Q&A: David Black, senior director Water 2020, Ofwat

Utility Week talks to David Black about Ofwat’s approach to the assessment of PR19 business plans

David Black, senior director Water 2020, Ofwat

UW: What are the core principles Ofwat will apply to the categorisation of business plans?

DB: There are three main characteristics we’ll be looking for. We want high quality plans that are relevant and which stand up to scrutiny, We want plans which are ambitious for customers, that are really going to push the frontiers in terms of service, in terms of cost, in terms of identifying risks and responding to challenges around resilience. And then we want plans to be innovative. For companies to really show how they can think and work in different ways in order to enable the ambitions they have for customers.

UW: To what extent will the ambition that plans express be anchored in their current performance?

DB: Current performance is definitely relevant. We’ll be asking what companies are learning from their current performance – not just in terms of what they are delivering in terms of service but also looking at how they are engaging with customers.

All of that will inform our view, which is different to PR14 when we focussed very much on the plan. This time we will absolutely be looking at the plan in the context of current performance and the way a company has responded to the challenges it has faced during this period.

UW: Is it true to say that there is a large degree of relativity in the business plan categorisation process? i.e. a firm may fail to be fast tracked, not because it has not submitted a good plan, but because other companies have submitted better plans.

DB: There is mixture of relativity and absolute bars in the categorisation process. For example, the difference between a fast track and a slow track company is that for the former, Ofwat must not be required to make any material interventions in the business plan. So there are range of things which we expect to see in business plan which have an absolute measure.

• **Extracted material**:
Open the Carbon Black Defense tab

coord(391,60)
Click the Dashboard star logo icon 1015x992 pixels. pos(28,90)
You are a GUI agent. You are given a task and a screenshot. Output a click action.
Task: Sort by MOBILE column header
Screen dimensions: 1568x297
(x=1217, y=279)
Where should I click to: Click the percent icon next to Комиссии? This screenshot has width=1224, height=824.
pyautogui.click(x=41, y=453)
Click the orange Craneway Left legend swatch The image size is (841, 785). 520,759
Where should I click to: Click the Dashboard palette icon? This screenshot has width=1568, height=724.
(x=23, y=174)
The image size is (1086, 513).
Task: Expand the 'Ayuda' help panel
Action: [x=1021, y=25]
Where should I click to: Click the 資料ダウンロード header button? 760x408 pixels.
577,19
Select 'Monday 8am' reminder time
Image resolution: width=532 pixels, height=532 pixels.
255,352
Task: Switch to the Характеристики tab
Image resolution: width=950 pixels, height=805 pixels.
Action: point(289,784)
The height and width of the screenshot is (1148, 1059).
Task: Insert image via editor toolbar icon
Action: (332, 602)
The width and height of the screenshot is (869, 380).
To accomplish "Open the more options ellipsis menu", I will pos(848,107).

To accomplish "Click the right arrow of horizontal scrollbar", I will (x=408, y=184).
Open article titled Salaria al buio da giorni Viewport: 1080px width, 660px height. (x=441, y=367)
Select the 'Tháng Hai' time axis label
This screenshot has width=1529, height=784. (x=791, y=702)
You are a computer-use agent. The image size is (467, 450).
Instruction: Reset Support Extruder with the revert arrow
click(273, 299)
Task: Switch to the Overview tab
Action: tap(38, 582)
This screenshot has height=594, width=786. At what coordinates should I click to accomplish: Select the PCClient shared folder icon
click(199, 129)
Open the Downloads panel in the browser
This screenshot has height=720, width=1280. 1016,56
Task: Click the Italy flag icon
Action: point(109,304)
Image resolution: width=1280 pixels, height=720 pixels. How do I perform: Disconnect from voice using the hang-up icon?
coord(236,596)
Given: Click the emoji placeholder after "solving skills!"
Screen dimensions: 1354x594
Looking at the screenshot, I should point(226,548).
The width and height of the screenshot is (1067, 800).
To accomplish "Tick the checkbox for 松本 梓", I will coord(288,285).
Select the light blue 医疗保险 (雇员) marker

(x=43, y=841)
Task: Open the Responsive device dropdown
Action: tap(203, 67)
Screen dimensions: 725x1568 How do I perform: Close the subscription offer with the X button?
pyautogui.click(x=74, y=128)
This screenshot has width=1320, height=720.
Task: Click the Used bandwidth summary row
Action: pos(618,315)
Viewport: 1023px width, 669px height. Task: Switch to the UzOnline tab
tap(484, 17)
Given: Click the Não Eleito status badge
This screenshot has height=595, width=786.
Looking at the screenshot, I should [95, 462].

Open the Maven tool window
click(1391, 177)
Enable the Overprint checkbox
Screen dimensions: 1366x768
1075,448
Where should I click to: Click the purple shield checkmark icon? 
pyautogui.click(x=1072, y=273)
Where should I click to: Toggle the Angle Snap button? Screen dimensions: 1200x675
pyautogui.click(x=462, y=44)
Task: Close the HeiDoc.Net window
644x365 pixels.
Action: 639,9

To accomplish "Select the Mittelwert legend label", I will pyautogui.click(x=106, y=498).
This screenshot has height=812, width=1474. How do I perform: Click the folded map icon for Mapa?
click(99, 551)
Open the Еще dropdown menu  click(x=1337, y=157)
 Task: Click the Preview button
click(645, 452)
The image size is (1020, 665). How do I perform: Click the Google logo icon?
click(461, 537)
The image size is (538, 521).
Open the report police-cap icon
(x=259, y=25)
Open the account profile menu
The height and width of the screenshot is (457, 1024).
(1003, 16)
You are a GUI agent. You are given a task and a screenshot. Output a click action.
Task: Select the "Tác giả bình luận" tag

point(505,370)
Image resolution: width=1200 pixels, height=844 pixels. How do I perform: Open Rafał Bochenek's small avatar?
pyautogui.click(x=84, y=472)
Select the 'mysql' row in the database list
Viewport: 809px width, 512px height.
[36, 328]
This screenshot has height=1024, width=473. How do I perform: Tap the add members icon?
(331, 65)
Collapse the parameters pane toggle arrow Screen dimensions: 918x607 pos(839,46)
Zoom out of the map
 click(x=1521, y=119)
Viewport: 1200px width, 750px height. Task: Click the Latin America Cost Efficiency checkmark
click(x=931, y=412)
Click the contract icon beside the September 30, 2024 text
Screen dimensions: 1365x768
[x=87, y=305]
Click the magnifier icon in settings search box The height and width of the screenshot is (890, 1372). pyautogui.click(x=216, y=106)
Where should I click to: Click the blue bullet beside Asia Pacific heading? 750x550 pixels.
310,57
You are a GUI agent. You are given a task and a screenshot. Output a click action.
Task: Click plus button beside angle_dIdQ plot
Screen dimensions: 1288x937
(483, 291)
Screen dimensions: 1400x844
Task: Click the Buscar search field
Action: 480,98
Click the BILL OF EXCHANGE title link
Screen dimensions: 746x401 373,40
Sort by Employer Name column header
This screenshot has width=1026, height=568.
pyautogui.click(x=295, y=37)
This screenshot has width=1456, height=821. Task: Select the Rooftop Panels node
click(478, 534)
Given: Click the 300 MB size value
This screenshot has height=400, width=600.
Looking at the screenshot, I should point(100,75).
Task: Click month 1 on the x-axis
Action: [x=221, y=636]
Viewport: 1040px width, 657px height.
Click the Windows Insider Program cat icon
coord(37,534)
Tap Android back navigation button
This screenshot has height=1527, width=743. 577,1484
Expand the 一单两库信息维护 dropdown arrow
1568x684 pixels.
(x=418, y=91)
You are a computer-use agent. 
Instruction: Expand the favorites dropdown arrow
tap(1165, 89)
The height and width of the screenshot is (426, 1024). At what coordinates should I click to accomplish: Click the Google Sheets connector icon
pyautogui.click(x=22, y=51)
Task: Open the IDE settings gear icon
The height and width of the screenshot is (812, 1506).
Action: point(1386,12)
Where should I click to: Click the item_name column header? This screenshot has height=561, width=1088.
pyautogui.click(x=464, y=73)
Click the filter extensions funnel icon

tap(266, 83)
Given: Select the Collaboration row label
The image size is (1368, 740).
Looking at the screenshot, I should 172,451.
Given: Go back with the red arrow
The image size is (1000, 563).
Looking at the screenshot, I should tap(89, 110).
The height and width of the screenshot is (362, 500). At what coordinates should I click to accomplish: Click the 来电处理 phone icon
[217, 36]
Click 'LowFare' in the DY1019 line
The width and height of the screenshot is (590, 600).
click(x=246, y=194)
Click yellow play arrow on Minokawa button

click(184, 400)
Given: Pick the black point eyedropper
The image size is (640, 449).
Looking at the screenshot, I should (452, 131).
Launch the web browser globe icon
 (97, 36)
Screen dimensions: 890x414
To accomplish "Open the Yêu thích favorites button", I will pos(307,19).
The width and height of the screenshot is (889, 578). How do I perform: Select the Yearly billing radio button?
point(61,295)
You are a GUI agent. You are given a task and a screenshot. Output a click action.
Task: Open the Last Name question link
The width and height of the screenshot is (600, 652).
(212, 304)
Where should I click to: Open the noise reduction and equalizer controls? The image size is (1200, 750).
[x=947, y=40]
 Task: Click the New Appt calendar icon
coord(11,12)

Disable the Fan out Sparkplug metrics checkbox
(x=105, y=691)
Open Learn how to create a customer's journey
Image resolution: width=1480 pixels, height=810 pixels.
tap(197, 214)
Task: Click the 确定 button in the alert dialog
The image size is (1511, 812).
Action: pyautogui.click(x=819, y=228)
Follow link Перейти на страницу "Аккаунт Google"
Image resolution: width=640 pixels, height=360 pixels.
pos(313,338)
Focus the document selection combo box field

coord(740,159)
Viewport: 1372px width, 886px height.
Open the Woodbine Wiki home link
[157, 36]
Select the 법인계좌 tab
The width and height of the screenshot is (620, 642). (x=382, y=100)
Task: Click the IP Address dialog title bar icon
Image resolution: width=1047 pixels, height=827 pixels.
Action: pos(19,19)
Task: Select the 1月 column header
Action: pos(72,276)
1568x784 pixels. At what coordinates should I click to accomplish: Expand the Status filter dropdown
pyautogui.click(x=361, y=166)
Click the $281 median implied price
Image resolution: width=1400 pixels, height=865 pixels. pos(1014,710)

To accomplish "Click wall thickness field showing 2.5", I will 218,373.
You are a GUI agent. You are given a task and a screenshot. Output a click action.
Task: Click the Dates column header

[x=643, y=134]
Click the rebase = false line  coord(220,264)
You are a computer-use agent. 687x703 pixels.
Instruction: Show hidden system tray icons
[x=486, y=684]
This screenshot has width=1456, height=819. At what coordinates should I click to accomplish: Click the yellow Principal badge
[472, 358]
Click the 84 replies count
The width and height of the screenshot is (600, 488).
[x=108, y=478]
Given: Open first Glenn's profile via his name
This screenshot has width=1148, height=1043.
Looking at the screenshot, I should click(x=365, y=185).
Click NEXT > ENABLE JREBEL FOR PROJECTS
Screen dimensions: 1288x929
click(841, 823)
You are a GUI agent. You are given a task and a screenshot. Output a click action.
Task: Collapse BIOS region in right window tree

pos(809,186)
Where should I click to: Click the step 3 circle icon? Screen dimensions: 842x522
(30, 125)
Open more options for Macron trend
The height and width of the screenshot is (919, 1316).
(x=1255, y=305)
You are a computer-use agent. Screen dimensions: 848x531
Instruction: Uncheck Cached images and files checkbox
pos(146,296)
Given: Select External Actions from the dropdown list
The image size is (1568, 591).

• **Stated exercise**: Write the next part of the interview with David Black on Ofwat's PR19 business plans, picking up right after its last sentence.

• **Solved problem**:
When you look to the level up – for exceptional – plans here most by definition show something more than other companies have delivered. But we have quite a broad definition of that the “more” might look like. It could be down to extremely efficient costs, it could be about extremely stretching outcomes, it could be about the way they approach the resilience challenge and the level of innovation in the plan.

UW: Do you think the incentives aligned with the exceptional category are enticing enough to make companies want to stretch for it?

DB: We put that question out to consultation. I think that there is a lot of evidence from PR14 that there was quite strong rivalry between companies in terms of gaining enhanced status and we think that there will be even more around achieving enhanced status. There is evidence that management teams are keen for the reputational benefits.

The upfront financial rewards associated with the exceptional category are relatively modest. We think that is right that there is an upfront reward for exceptional companies, but we are clear that the real rewards will come in the delivery of the plan. Any company in the fast track or exceptional categories is going to be much better placed to earn higher return of both on outperformance against cost and outperformance against outcomes incentives.

That’s where the real returns are for shareholders, and we think it works for customers to because real reward only go to companies who are actually delivering for them.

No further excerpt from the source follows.